Rob Hodselmans (1967) begint zijn studie AV Vormgeving en Programmamaken aan de Academie voor Beeldende Kunsten (Sint Joost, Breda) op zeventienjarige leeftijd. Sinds 1991 werkt hij als cameraman en regisseur. Hier een kleine greep uit zijn werkzaamheden:
Vanaf 1996 is hij betrokken bij het televisieprogramma Veldpost (VPRO) van Frans Bromet en Peter van Ingen. Veldpost wordt winnaar van de Nipkowschijf. Een jaar later begint hij een langdurige samenwerking met Wilfried de Jong voor het programma Sportpaleis De Jong. Dit levert een eervolle vermelding op voor de Nipkowschijf en twee Academy Awards: voor Beste Programma categorie Sport en in 2003 een Academy Award voor Beste Cameraman. Zijn korte films in het programma Holland Sport vallen op door de bijzondere en gevoelige vormgeving. Als regisseur/cameraman maakt hij met Wilfried de Jong vier Holland Sport specials in 2012. Parijs-Roubaix wint de Spaak, de prijs voor de beste sportreportage van het jaar. De jury bestaat uit vakmensen uit de sport- en tv-wereld. Commentaar jurylid Hans Beerenkamp: “Inhoudelijk zit het goed in elkaar, maar het belangrijkste vind ik het briljante camerawerk van Rob Hodselmans.” In 2016 werden nog een keer 6 Holland Sport specials gemaakt.
Beeldtaal
Rob houdt van een krachtige, poëtische beeldtaal. Dit wordt zichtbaar in verschillende korte films, tv programma’s en documentaires waaraan hij als cameraman zijn bijdrage heeft geleverd. Enkele voorbeelden zijn de korte speelfilm Talmen van regisseur Stijn van Santen, die in 2002 het Gouden Kalf wint in de categorie Beste Korte Film. Overleven in Nederland: Rauw, regie Anneloek Sollart (2008), wordt beloond met de Cinekid Kinderkast juryprijs non-fictie. Life is Beautiful (2010) van Mark de Cloe en Jeroen Berkvens. De documentaire Paradiso van Jeroen Berkvens wint de Grand Prize op Jecheon international music & film festival Zuid Korea.

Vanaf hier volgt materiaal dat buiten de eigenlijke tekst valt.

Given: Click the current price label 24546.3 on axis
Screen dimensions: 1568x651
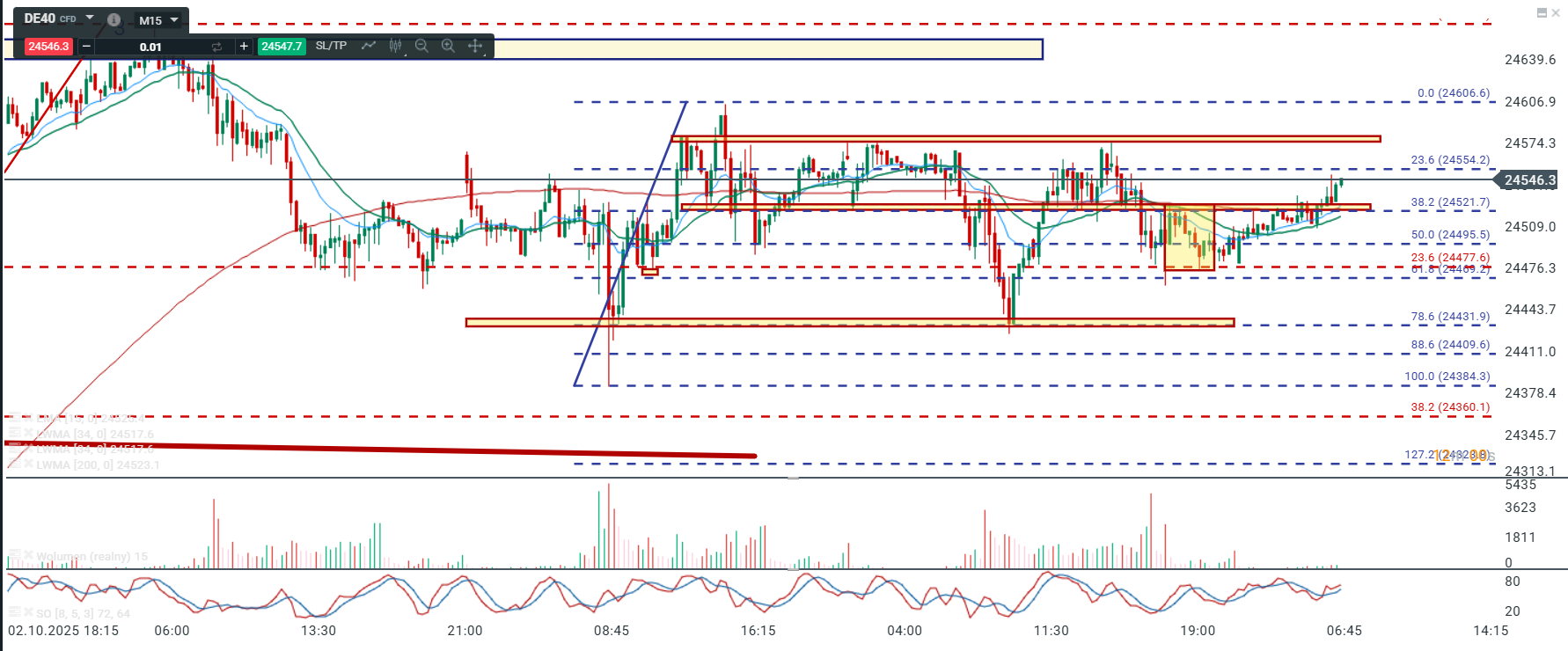Looking at the screenshot, I should click(x=1529, y=180).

In 2007 regisseert en filmt hij een documentaire over zangeres en actrice Ellen ten Damme, in de periode dat zij geconfronteerd werd met borstkanker: Ellen Ten Damme, As I Was Wondering Where This Mixed-up Little Life of Mine Was Leading To (NPS/Zeppers 2007). Als regisseur/cameraman maakt hij een zesdelige serie muziekprogramma’s met Candy Dulfer voor de NPS: Candy Meets…. Met Van Morrison, Sheila E, Maceo Parker, Dave Stewart, Mavis Staples en Hans Dulfer (2007). Hodselmans maakte de promo’s voor VPRO Zomergasten (2008) en voor Holland Sport (2008), winnaar Dutch Promo Awards.
Eerste lange speelfilm
In 2010 gaat zijn eerste lange speelfilm in première tijdens het filmfestival Rotterdam, getiteld Shocking Blue, van regisseur Mark de Cloe, Waterland Film (2010). Dit levert hem een nominatie voor het Gouden Kalf Camera 2010 voor beste cameraman op tijdens het Nederlands Filmfestival 2010. In 2013 starten de opnamen voor de lange speelfilm Aan De Overkant Van De Nacht, een verfilming van de roman van Jan van Mersbergen met regisseur Mark de Cloe.

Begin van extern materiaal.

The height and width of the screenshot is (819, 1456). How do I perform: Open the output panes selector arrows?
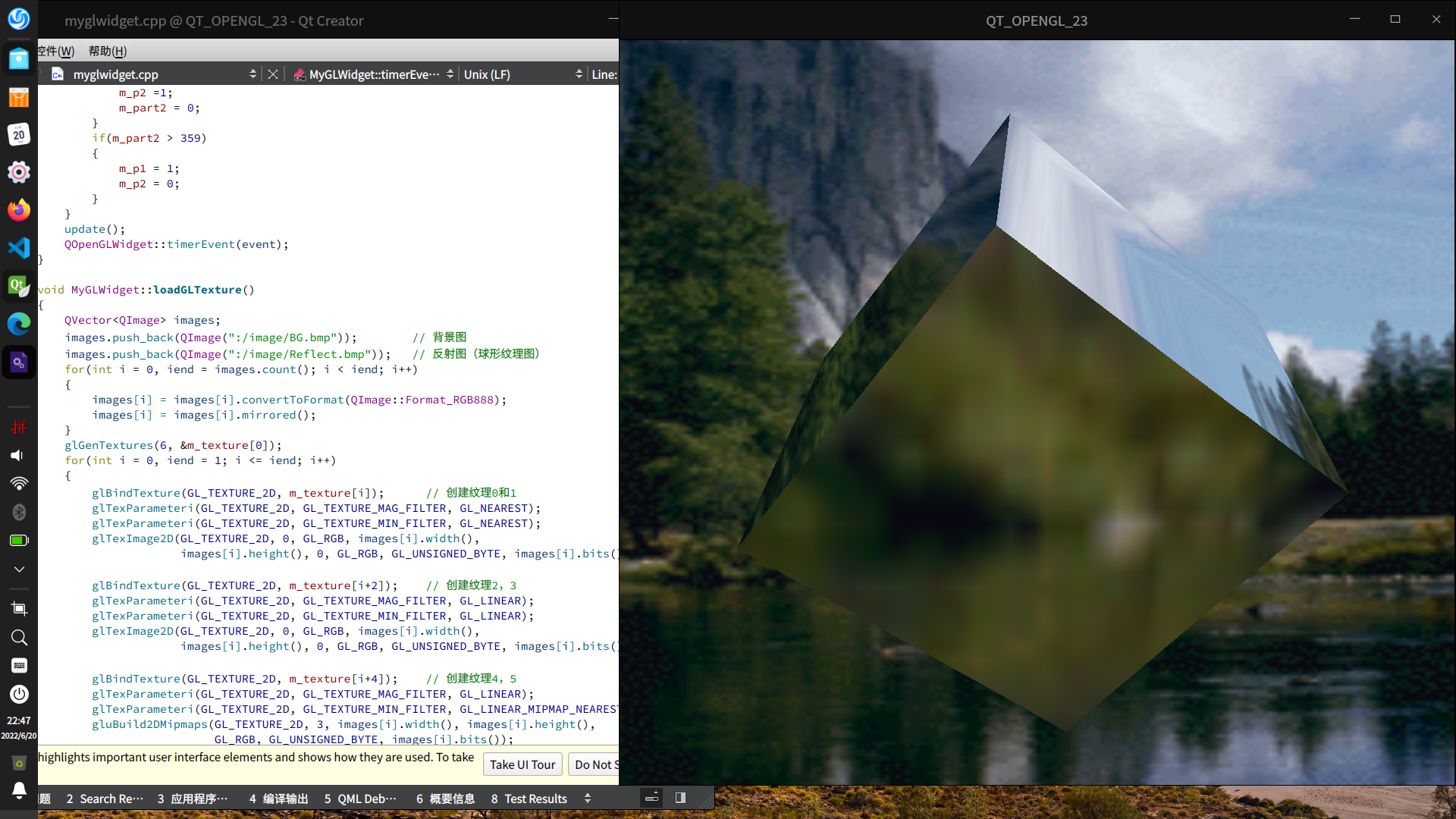[587, 799]
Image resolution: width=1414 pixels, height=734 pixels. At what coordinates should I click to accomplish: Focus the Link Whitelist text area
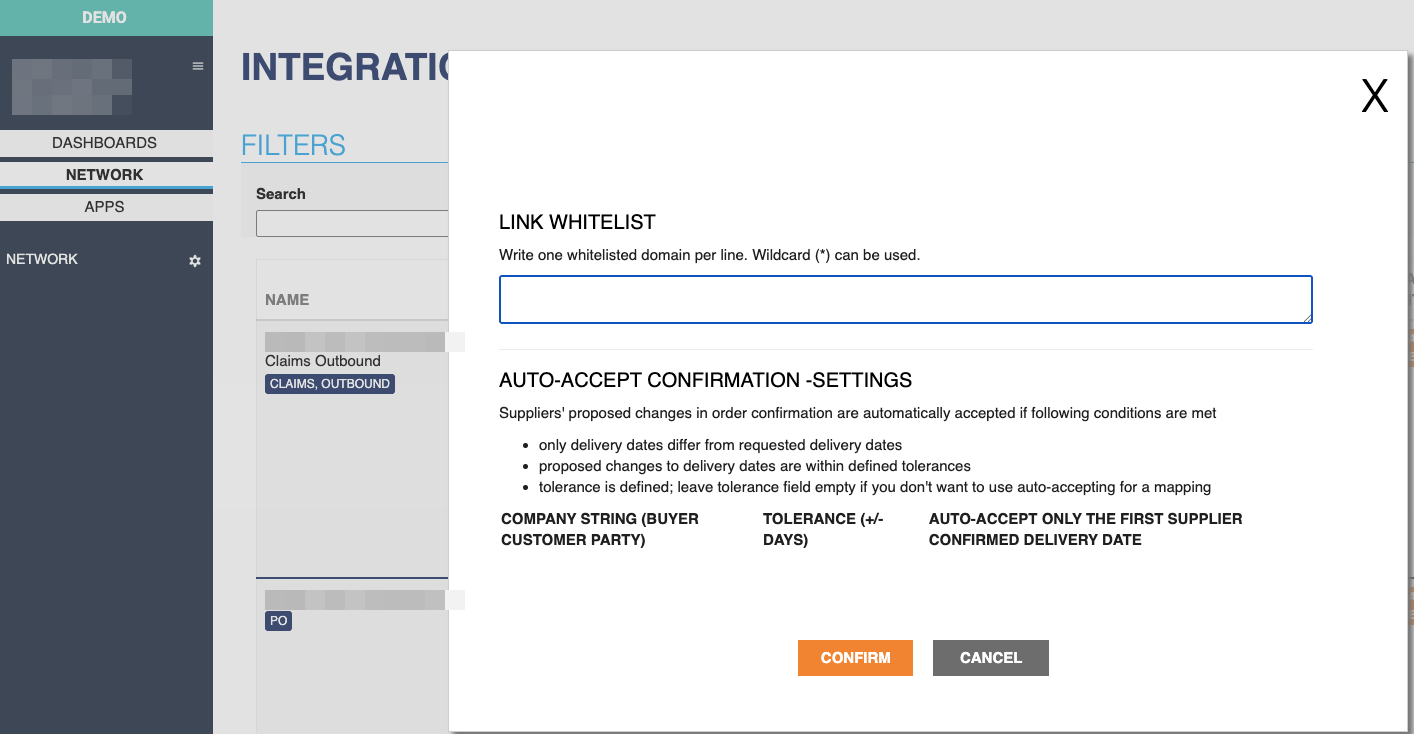[905, 300]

In 2017 werkte hij als DoP aan zijn tweede lange speelfilm: Silkroad, eveneens van regisseur Mark de Cloe.
“Als je denkt: dit stukje grond heb ik al duizend keer gezien, til dan een steen op en een hele nieuwe wereld opent zich.”
Waar geniet jij nou keer op keer van bij je vak?
“Waar ik elke keer weer van geniet is het feit dat je nooit klaar bent met leren in dit vak. Omdat ik zo min mogelijk op routine wil werken, maar elke keer van nul af wil beginnen, is er de kans dat er iets nieuws ontdekt kan worden. Iets nieuws creëren, heerlijk!”
“Het werken in een klein team met vakmensen is ook geweldig om te doen. Meestal nemen we de rust en filmen we niet alles als een kip zonder kop, maar hebben we geduld als een jachtluipaard en slaan we toe op het juiste moment. Op deze momenten wordt van de interviewer en van de geluidsman de opperste concentratie verwacht. Als iedereen scherp is, maken we de beste dingen. Deze werkwijze levert niet eindeloos middelmatig materiaal op voor de montage, maar mooi geconcentreerd beeld, geluid en gesprek.”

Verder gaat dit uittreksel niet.